The average accuracy of subjects in the Face condition included in the Drift Diffusion Model after the EWMA cutoff is:
filteredavgs_Face <- df %>%
filter(age_code == "child", is.na(RT) == F,
stimuli == "Face", RT >= Facecut['cutoff']) %>%
summarize(avg = mean(correct, na.rm=T))
print(filteredavgs_Face$avg)
## [1] 0.6747573
Not that much lower than the average accuracy of subjects in the ASL condition after the EWMA cutoff:
filteredavgs_ASL <- df %>%
filter(age_code == "child", is.na(RT) == F,
stimuli == "ASL", RT >= ASLcut['cutoff']) %>%
summarize(avg = mean(correct, na.rm=T))
print(filteredavgs_ASL$avg)
## [1] 0.7640751
This indicates that there’s something else going on in fitting parameters to the Drift Diffusion Model for the Face condition.
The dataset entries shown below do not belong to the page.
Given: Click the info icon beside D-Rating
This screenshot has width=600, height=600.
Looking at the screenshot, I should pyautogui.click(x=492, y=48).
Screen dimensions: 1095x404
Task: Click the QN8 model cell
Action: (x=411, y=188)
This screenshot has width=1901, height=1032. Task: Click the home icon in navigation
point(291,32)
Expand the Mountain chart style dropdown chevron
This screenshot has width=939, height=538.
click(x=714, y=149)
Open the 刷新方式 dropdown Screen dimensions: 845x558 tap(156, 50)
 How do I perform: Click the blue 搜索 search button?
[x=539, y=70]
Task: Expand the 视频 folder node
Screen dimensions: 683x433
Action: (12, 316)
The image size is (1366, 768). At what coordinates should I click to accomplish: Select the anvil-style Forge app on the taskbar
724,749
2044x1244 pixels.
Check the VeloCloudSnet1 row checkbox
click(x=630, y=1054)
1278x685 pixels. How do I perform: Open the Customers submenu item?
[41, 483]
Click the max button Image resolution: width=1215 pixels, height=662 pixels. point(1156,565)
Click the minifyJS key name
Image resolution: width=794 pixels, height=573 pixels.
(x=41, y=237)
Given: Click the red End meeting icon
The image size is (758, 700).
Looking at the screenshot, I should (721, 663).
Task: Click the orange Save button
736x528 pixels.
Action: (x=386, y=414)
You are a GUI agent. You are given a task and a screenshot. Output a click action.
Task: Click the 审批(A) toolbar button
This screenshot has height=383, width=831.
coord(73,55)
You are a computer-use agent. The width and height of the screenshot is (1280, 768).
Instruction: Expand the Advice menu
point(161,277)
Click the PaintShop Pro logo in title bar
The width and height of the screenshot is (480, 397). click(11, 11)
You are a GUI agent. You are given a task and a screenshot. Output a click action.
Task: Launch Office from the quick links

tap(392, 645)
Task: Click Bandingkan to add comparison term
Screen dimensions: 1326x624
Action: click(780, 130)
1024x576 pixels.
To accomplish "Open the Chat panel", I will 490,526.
As illustrated by the EWMA graph for the Face condition, mean accuracy drastically decreases for much later reaction times. It may be that some subjects who don’t understand the question or are otherwise distracted are responding late and just guessing when they do. A few individuals could be dragging down the average drift.
ewma_graph(Facecut)
The next step is to cut off responses before and after different points to see what cutoff points for early and late responses produce the most reasonable results.